- **Written exercise A**
Translate this sentence from the passage on timekeeping into Spanish: "At least with noon-based time zones, midday occurs at the same time along longitudes."
- **Written exercise B**
Summarize the passage on timekeeping in two sentences.
- **Written exercise C**
List the references for time that the passage on timekeeping says people living off the land would use.

- **Text segment**
Sure. We have that now. But it also wouldn't be the same along the same longitude. Yes, 6AM would be the same, but now sunrise, midday, and sunset would all vary. At least with noon-based time zones, midday occurs at the same time along longitudes. People have an expectation that noon occurs midday, which is why the system is set up the way it is. This is how it was before we had time zones. It's a human-interface thing, more than anything else.
Am I missing something? Sure, we could have all sorts of different schemes. Most of them are not going to match human intuitions.
My guess is that what is intuitive for time keeping has changed over time (no pun intended). Consider back when most people were living directly or nearly directly off the land in single families or small groups, working very hard to grow enough food or catch enough fish or game to keep alive.
I think that they would use three references for time: sunrise, noon, and sunset. Sunrise would be the main one, because that marks the time when the dangers of the night go away, and your domestic animals wake up, and you have light to start working your fields or hunting your game. I think noon would mostly simply be used for pacing--it marks when you have used up half of your daylight, and so is a good time to judge if you are working at a good pace or need to pick it up for the rest of the day.
For such a person, if they had a use for a clock at all, a sunrise synced clock would be intuitive because it would put the things they do at relatively fixed clock times each day. For example, if it takes you about four hours working the fields each morning to get hungry enough to need a lunch break, then on a sunrise clock that has you starting in the fields at 8 AM everyday, you are coming back to the house for lunch at 12 PM every day.
On a noon-based clock, you would be starting in the fields at a different time each day, and so if you came in after four hours you would be arriving back at the house expecting lunch at a different time each day.
For people at that "barely making it off the land" stage, pretty much everything they might need timekeeping for is tied to sunrise or sunset in a similar way so those are the intuitive references for time.
It's not until you get a large enough and diverse enough society that you have people doing significant things that are not directly tied to just staying alive off of the land, and doing things that involve synchronizing with people who are traveling a long way, that noon-based starts to make a lot of sense.

- **Raw data**

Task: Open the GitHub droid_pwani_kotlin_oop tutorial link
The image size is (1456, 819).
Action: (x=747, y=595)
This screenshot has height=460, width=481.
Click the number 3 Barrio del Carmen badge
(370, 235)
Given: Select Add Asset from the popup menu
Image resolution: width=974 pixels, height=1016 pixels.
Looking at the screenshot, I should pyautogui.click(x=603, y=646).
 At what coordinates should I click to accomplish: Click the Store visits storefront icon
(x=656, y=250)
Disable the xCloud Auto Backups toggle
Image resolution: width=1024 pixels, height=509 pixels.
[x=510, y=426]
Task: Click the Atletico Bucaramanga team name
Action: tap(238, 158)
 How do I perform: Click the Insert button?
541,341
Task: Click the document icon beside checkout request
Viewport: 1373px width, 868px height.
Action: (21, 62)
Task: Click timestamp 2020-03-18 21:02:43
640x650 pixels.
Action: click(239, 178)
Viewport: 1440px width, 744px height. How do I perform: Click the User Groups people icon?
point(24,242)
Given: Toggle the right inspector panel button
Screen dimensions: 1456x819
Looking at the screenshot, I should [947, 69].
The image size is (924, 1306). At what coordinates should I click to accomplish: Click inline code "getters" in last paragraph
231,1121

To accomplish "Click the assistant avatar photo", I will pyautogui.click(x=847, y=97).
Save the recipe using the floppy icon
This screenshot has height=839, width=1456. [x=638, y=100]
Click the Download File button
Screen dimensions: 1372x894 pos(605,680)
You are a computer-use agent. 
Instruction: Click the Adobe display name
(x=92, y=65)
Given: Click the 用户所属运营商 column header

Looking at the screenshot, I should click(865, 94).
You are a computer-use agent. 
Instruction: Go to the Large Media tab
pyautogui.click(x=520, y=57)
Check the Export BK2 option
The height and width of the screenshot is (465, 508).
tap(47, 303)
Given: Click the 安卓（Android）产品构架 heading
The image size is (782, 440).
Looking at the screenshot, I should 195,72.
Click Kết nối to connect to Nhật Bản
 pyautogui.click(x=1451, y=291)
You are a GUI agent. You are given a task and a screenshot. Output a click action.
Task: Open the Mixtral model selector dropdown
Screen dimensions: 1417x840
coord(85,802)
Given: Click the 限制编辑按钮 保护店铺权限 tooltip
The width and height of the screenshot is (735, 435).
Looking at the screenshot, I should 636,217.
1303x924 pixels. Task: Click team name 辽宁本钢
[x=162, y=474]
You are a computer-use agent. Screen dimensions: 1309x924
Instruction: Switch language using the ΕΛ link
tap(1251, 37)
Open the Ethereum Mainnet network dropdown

- **Full answer A**
Al menos con husos horarios basados en el mediodía, el mediodía ocurre a la misma hora a lo largo de una misma longitud.

- **Full answer B**
The passage notes that noon-based time zones keep midday at the same clock time along a longitude, matching people's expectation that noon falls at midday. It also argues that people living off the land would have found a sunrise-synced clock more intuitive, and that noon-based time only makes a lot of sense once a large, diverse society must synchronize with people traveling a long way.

- **Full answer C**
Sunrise, noon, sunset